Erlitt Druck­ab­fall in der Kabi­ne: eine ähn­li­che Boe­ing 737–800 der Tran­sa­via. Foto: Airline

 

Not­lan­dung wegen Druck­ab­fall in Transavia-Kabine

 

Es war Por­tu­gals Ver­tei­di­gungs­mi­nis­ter João Cra­vin­ho, der auf Twit­ter die siche­re außer­plan­mä­ßi­ge Lan­dung einer Boe­ing 737–800 der nie­der­län­di­schen Flug­ge­sell­schaft Tran­sa­via auf dem Algar­ve-Flug­ha­fen Faro mel­de­te. 149 Pas­sa­gie­re waren an Bord des Flug­zeugs mit dem Kenn­zei­chen PH-HZD, das gegen 10:30 Uhr zu Flug HV6630 auf dem Cris­tia­no Ronal­do-Flug­ha­fen in Fun­chal abge­ho­ben hatte.

 

Stolz twit­tert Por­tu­gals Ver­tei­di­gungs­mi­nis­ter über die schnel­le Reak­ti­on der F16-Kampf­flug­zeu­ge. Quel­le: Twitter

 

Kurz nach dem Start mel­de­te die Crew Druck­pro­ble­me in der Kabi­ne.

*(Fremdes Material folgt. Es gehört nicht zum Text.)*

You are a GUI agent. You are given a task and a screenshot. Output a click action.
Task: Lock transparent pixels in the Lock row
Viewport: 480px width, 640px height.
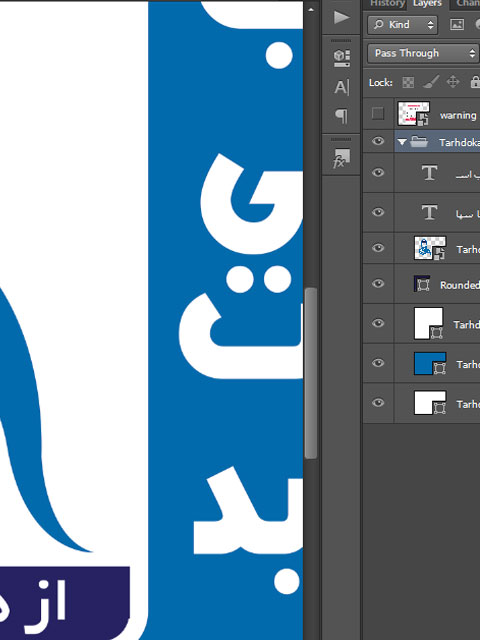[408, 82]
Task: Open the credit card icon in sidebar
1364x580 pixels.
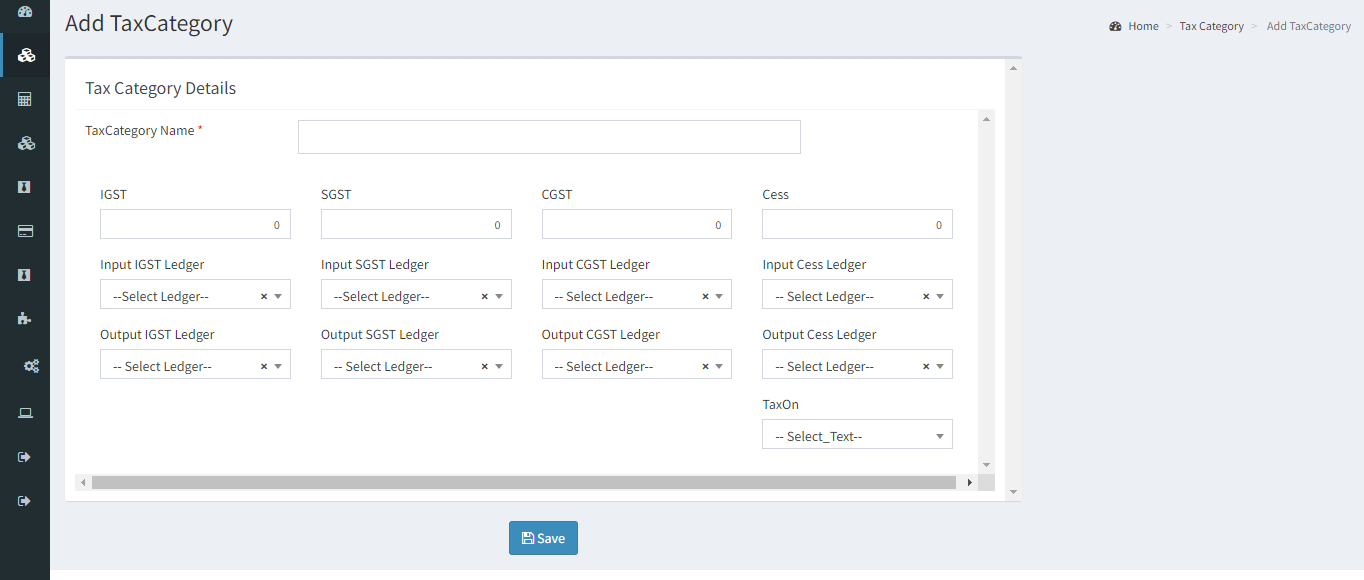Action: [25, 231]
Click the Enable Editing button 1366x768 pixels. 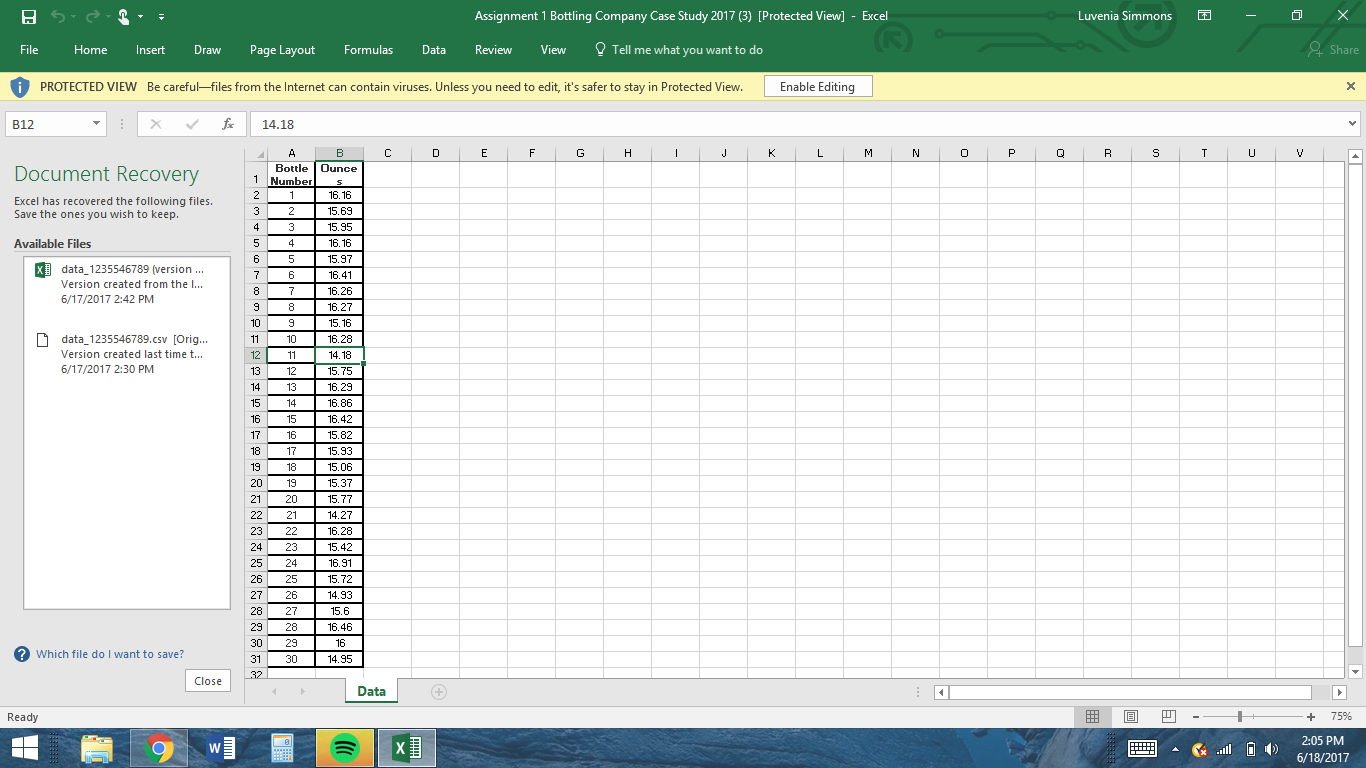817,87
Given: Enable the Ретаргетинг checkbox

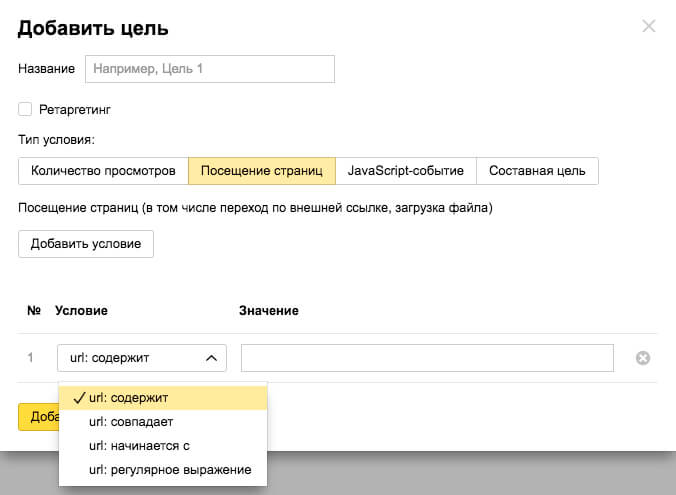Looking at the screenshot, I should tap(25, 109).
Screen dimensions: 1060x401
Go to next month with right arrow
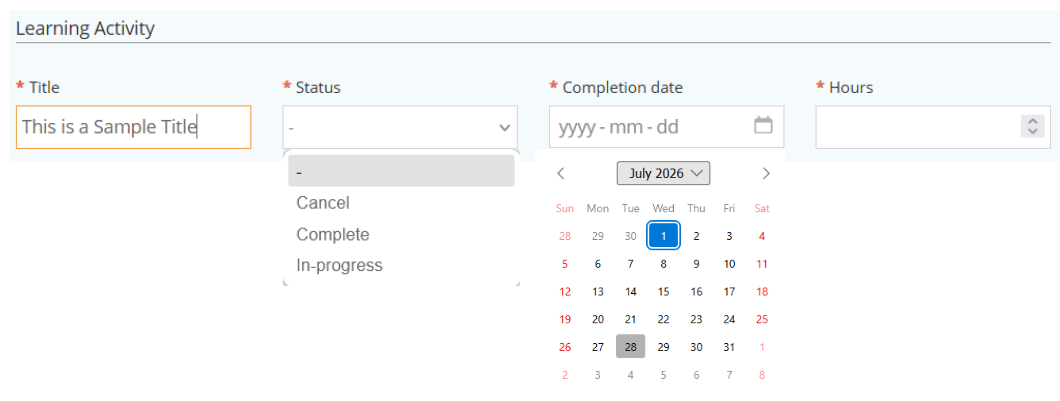[765, 173]
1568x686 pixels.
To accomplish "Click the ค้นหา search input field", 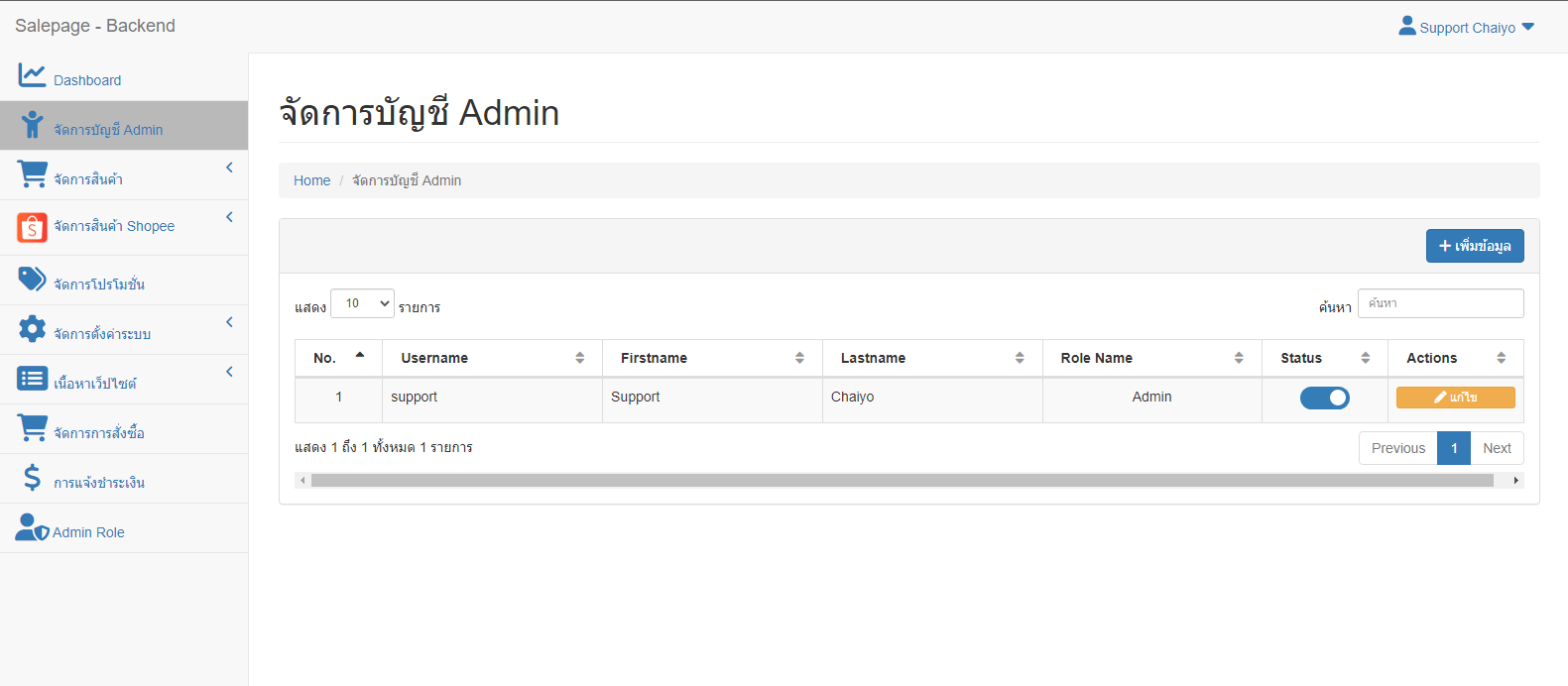I will [x=1440, y=303].
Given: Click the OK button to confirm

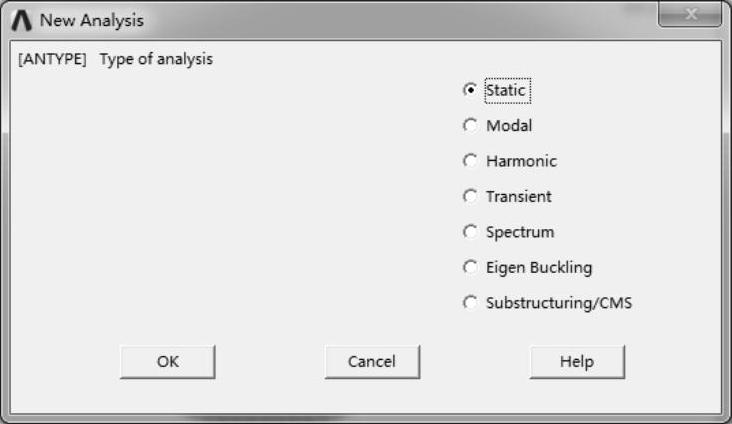Looking at the screenshot, I should coord(167,362).
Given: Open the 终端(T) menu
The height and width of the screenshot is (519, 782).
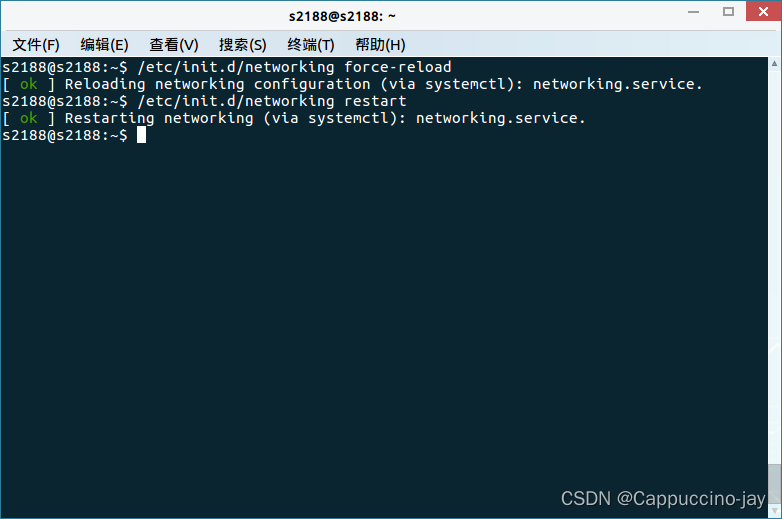Looking at the screenshot, I should pyautogui.click(x=311, y=45).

Laut Minis­ter ent­sand­te die alar­mier­te Luft­waf­fe ein F‑16-Kampf­flug­zeug, um die Pas­sa­gier­ma­schi­ne zur Lan­dung in Faro zu beglei­ten. Die­se setz­te dort um 12:51 Uhr auf. Statt wie geplant um 15:30 Uhr kamen die Tran­sa­via-Flug­gäs­te dann um 17:18 Uhr auf dem Flug­ha­fen Schip­hol bei Ams­ter­dam an, so die Web­sei­te der Airline.

Im Som­mer war Tran­sa­via in den Schlag­zei­len gewe­sen, nach­dem ein 59-jäh­ri­ger Rus­se, des­sen offen­sicht­lich krank­heits­be­ding­ten Kör­per­aus­düns­tun­gen am 29. Mai die außer­plan­mä­ßi­ge Lan­dung eines Tran­sa­via-Flu­ges in Faro zur Fol­ge hat­ten, in einem Kran­ken­haus der Algar­ve starb. Wir berich­te­ten in unse­ren Arti­keln "Nach Not­lan­dung in Faro: Rus­si­scher Rock­mu­si­ker tot" und "Algar­ve-Not­lan­dung: Sol­che Arti­kel 'stin­ken!'".

Tran­sa­via sprach nicht von einer Not­fall­si­tua­ti­on, son­dern davon, dass die F16-Akti­on vom Mon­tag Teil der mili­tä­ri­schen Aus­bil­dung in Por­tu­gal gewe­sen sei. Ohne die Flug­ge­sell­schaft kom­men­tie­ren zu wol­len, erklär­te Luft­waf­fen-Oberst­leut­nant Manu­el Cos­ta, dies sei nicht der Fall; bei mili­tä­ri­schen Übun­gen sei­en nie­mals Zivil­flug­zeu­ge beteiligt.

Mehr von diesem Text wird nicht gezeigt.